*** Opening Data section ***
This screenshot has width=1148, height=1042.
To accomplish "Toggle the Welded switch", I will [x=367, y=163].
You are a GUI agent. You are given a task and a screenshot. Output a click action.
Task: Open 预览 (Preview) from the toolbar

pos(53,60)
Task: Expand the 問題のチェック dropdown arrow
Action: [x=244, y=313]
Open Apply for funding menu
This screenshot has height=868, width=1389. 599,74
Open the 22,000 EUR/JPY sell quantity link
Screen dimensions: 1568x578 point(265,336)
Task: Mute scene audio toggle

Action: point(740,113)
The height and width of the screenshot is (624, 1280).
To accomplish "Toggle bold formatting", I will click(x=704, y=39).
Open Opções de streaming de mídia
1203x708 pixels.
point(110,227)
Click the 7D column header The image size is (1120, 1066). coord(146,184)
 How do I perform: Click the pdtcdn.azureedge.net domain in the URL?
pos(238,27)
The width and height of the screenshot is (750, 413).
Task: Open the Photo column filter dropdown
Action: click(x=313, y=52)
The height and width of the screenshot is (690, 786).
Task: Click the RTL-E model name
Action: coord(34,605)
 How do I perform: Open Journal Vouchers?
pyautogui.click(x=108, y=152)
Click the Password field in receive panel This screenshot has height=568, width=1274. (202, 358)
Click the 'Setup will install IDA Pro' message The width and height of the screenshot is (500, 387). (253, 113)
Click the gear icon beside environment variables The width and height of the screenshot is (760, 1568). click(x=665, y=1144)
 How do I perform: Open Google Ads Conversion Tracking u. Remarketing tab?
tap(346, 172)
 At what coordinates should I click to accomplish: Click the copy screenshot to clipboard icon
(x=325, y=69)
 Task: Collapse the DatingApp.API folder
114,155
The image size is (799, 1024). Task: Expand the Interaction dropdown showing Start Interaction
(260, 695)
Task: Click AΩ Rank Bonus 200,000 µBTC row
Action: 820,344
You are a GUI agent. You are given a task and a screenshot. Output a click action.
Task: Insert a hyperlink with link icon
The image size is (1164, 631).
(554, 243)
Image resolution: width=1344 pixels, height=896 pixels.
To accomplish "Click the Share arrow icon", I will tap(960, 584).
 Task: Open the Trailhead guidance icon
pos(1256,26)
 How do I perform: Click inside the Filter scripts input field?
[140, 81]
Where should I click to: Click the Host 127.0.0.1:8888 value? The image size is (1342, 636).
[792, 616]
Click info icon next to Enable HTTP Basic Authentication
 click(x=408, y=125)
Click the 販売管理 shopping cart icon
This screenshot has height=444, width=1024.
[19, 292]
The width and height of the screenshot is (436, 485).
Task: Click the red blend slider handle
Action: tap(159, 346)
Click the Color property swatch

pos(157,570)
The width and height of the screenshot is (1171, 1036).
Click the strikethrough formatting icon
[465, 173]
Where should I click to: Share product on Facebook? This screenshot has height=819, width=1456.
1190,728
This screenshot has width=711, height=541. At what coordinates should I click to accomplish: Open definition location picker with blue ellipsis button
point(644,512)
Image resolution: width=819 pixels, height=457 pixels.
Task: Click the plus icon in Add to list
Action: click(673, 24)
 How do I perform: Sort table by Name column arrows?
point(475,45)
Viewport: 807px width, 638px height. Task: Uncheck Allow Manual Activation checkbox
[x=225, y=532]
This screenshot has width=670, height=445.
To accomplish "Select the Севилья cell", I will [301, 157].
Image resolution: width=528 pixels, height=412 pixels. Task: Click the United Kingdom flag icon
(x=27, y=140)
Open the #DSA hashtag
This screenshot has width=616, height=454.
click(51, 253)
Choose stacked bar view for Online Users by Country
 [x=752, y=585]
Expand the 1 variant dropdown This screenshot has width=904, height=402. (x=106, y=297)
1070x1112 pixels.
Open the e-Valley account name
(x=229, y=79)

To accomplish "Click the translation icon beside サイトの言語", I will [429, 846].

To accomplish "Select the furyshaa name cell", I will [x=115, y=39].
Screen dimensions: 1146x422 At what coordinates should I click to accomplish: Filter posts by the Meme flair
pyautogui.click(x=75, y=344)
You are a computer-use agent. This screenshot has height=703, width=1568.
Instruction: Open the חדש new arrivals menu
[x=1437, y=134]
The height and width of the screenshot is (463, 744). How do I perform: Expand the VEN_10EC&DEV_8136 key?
*** Closing Data section ***
■ Task directions: What is needed is an exact copy of all the entries.

■ Written reply:
This screenshot has width=1148, height=1042.
To accomplish "Toggle the Welded switch", I will [x=367, y=163].
You are a GUI agent. You are given a task and a screenshot. Output a click action.
Task: Open 预览 (Preview) from the toolbar

pos(53,60)
Task: Expand the 問題のチェック dropdown arrow
Action: [x=244, y=313]
Open Apply for funding menu
This screenshot has height=868, width=1389. 599,74
Open the 22,000 EUR/JPY sell quantity link
Screen dimensions: 1568x578 point(265,336)
Task: Mute scene audio toggle

Action: point(740,113)
The height and width of the screenshot is (624, 1280).
To accomplish "Toggle bold formatting", I will click(x=704, y=39).
Open Opções de streaming de mídia
1203x708 pixels.
point(110,227)
Click the 7D column header The image size is (1120, 1066). coord(146,184)
 How do I perform: Click the pdtcdn.azureedge.net domain in the URL?
pos(238,27)
The width and height of the screenshot is (750, 413).
Task: Open the Photo column filter dropdown
Action: click(x=313, y=52)
The height and width of the screenshot is (690, 786).
Task: Click the RTL-E model name
Action: coord(34,605)
 How do I perform: Open Journal Vouchers?
pyautogui.click(x=108, y=152)
Click the Password field in receive panel This screenshot has height=568, width=1274. (202, 358)
Click the 'Setup will install IDA Pro' message The width and height of the screenshot is (500, 387). (253, 113)
Click the gear icon beside environment variables The width and height of the screenshot is (760, 1568). click(x=665, y=1144)
 How do I perform: Open Google Ads Conversion Tracking u. Remarketing tab?
tap(346, 172)
 At what coordinates should I click to accomplish: Click the copy screenshot to clipboard icon
(x=325, y=69)
 Task: Collapse the DatingApp.API folder
114,155
The image size is (799, 1024). Task: Expand the Interaction dropdown showing Start Interaction
(260, 695)
Task: Click AΩ Rank Bonus 200,000 µBTC row
Action: 820,344
You are a GUI agent. You are given a task and a screenshot. Output a click action.
Task: Insert a hyperlink with link icon
The image size is (1164, 631).
(554, 243)
Image resolution: width=1344 pixels, height=896 pixels.
To accomplish "Click the Share arrow icon", I will tap(960, 584).
 Task: Open the Trailhead guidance icon
pos(1256,26)
 How do I perform: Click inside the Filter scripts input field?
[140, 81]
Where should I click to: Click the Host 127.0.0.1:8888 value? The image size is (1342, 636).
[792, 616]
Click info icon next to Enable HTTP Basic Authentication
 click(x=408, y=125)
Click the 販売管理 shopping cart icon
This screenshot has height=444, width=1024.
[19, 292]
The width and height of the screenshot is (436, 485).
Task: Click the red blend slider handle
Action: tap(159, 346)
Click the Color property swatch

pos(157,570)
The width and height of the screenshot is (1171, 1036).
Click the strikethrough formatting icon
[465, 173]
Where should I click to: Share product on Facebook? This screenshot has height=819, width=1456.
1190,728
This screenshot has width=711, height=541. At what coordinates should I click to accomplish: Open definition location picker with blue ellipsis button
point(644,512)
Image resolution: width=819 pixels, height=457 pixels.
Task: Click the plus icon in Add to list
Action: click(673, 24)
 How do I perform: Sort table by Name column arrows?
point(475,45)
Viewport: 807px width, 638px height. Task: Uncheck Allow Manual Activation checkbox
[x=225, y=532]
This screenshot has width=670, height=445.
To accomplish "Select the Севилья cell", I will [301, 157].
Image resolution: width=528 pixels, height=412 pixels. Task: Click the United Kingdom flag icon
(x=27, y=140)
Open the #DSA hashtag
This screenshot has width=616, height=454.
click(51, 253)
Choose stacked bar view for Online Users by Country
 [x=752, y=585]
Expand the 1 variant dropdown This screenshot has width=904, height=402. (x=106, y=297)
1070x1112 pixels.
Open the e-Valley account name
(x=229, y=79)

To accomplish "Click the translation icon beside サイトの言語", I will [429, 846].

To accomplish "Select the furyshaa name cell", I will [x=115, y=39].
Screen dimensions: 1146x422 At what coordinates should I click to accomplish: Filter posts by the Meme flair
pyautogui.click(x=75, y=344)
You are a computer-use agent. This screenshot has height=703, width=1568.
Instruction: Open the חדש new arrivals menu
[x=1437, y=134]
The height and width of the screenshot is (463, 744). How do I perform: Expand the VEN_10EC&DEV_8136 key?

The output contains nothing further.